● **EXERCISE PROMPT**:
Pictures must not appear in your answer. Write out exactly the lines from the one with "The width and" through the last line of the entries below.

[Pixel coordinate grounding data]
========

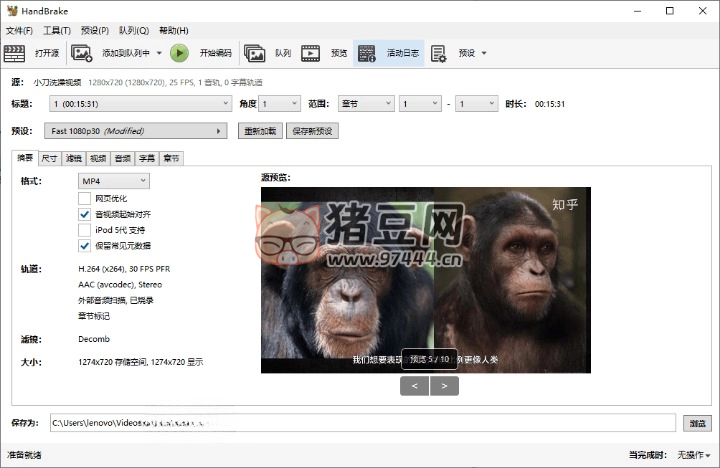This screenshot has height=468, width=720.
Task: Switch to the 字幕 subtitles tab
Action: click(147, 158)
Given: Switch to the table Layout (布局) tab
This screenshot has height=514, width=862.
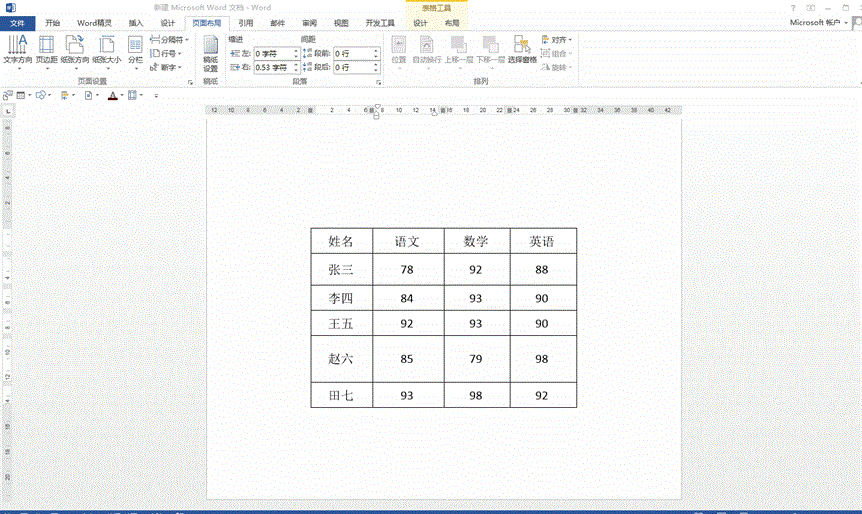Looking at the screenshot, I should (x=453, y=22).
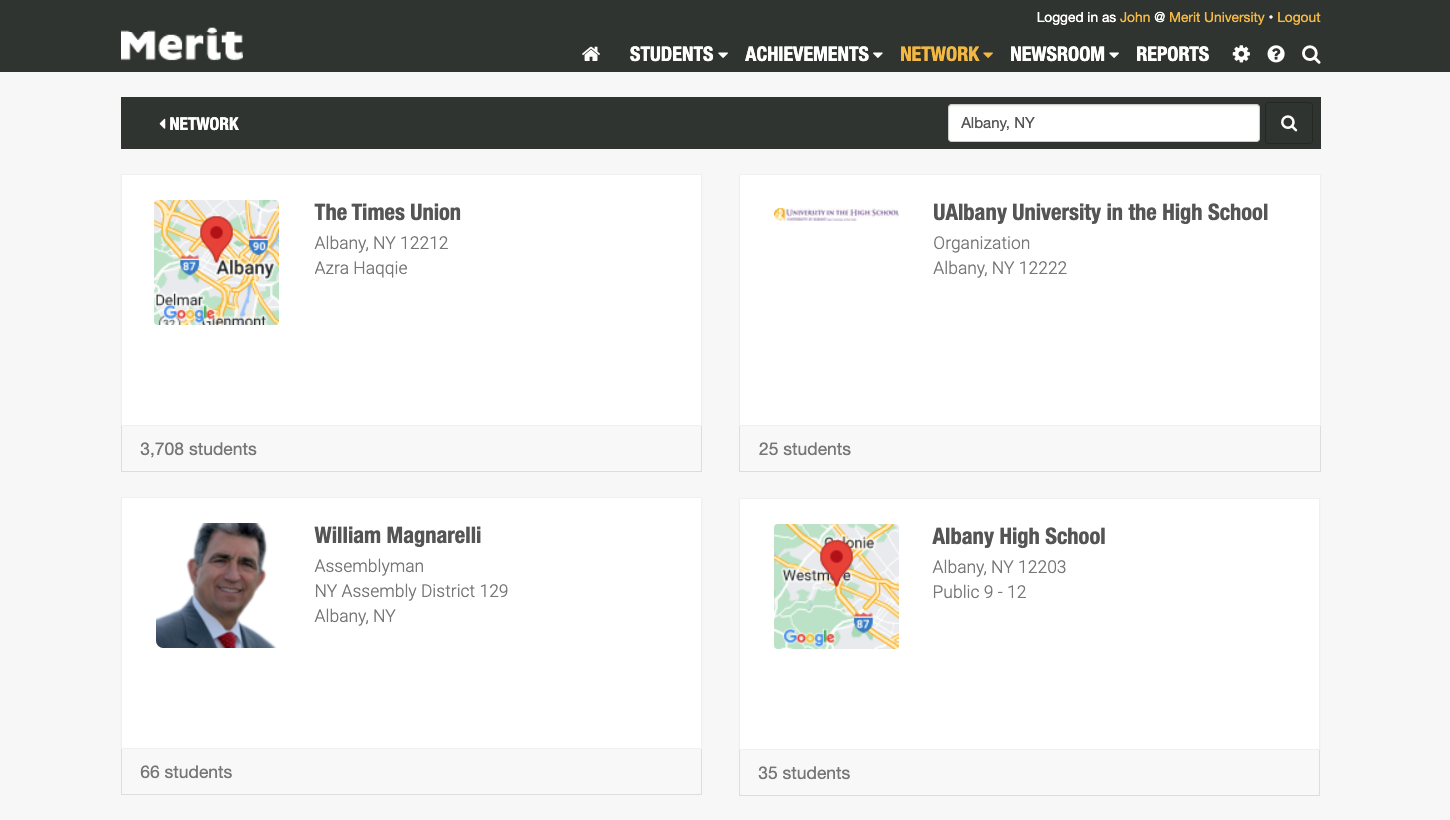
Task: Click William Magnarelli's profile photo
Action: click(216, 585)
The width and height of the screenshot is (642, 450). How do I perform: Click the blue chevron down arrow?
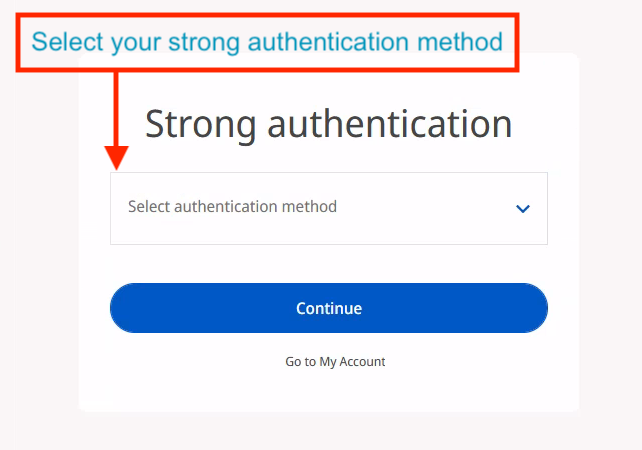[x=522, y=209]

========

● **ANSWER BELOW**:
The width and height of the screenshot is (642, 450). How do I perform: Click the blue chevron down arrow?
[x=522, y=209]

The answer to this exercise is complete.